Ursnif — банкер, троян. Данное вредоносное ПО используется злоумышленниками для кражи банковских данных пользователей. Для этого осуществляет сбор нажатий клавиш, информацию о системе и процессах.
По данным компании eSentire, которая специализируется на кибербезопасности, злоумышленники используют вредоносную рекламу для размещения объявлений от лица якобы различных официальных и популярных приложений и сервисов, таких как Adobe, Zoom, Tableau, ChatGPT OpenAPI и Spotify.
BATLOADER, как следует из названия, представляет собой загрузчик, который разработан для распространения других вредоносов, среди которых похитители персональных данных, банкеры, вредоносное ПО по типу Cobalt Strike (введение пользователя в заблуждение) и даже программы-вымогатели.

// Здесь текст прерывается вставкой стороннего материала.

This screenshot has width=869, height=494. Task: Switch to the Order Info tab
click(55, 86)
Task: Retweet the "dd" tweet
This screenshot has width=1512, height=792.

Примечательной особенностью BATLOADER является использование тактики имитации программного обеспечения для доставки вредоносных программ. Это достигается за счет создания сайтов-клонов, на которых размещаются вредоносные файлы установщика Windows. Они маскируются под оригинальные приложения и активируют заражение устройства пользователя, когда тот по ключевому запросу с названием ПО нажимает на мошенническое объявление на странице результатов поиска Google.

Таким образом, злоумышленники компрометируют как рекламную площадку, в которой вредоносная рекламная кампания прошла все фильтры модерации, так и официальные сервисы.

Вот пример на скрине выше. Как только пользователь загружает установочный файл, в данном случае MSI, начинают выполняться сценарии Python, содержащие полезную нагрузку BATLOADER, которые извлекают с удаленного сервера вредоносного ПО следующей ступени.
Данный способ совершения операции является некоторым отклонением от предыдущей цепочки атак, которая наблюдалась в декабре 2022 года. Тогда пакеты установщика MSI использовались для запуска скриптов PowerShell, которые инициировали загрузку вредоноса, используемого для кражи информации.
Специалисты компании eSentire проанализировали и другие образцы BATLOADER и обнаружили, что с помощью него вредоносное ПО может устанавливать полный доступ к корпоративным сетям. Рост числа вредоносных объявлений в поисковых системах происходит на фоне недавнего заявления Microsoft, когда компания приняла решение о блокировке макросов в Office по умолчанию из файлов, загруженных из интернета.
«Злоумышленники злоупотребляют рекламной сетью Google, покупая рекламное место для размещения объявлений, оптимизированных под высокочастотные ключевые слова и связанные с ними опечатки», — отметили представители компании Malwarebytes, которая специализируется на кибербезопасности.
«Вредонос BATLOADER был модернизирован и усовершенствован с момента своего первого появления в 2022 году», — заявили специалисты компании eSentire, «Он имитирует популярные официальные приложения и сервисы, знакомые пользователям, и, таким образом, находит дополнительные способы распространения вредоносного ПО с целью дальнейшего мошенничества».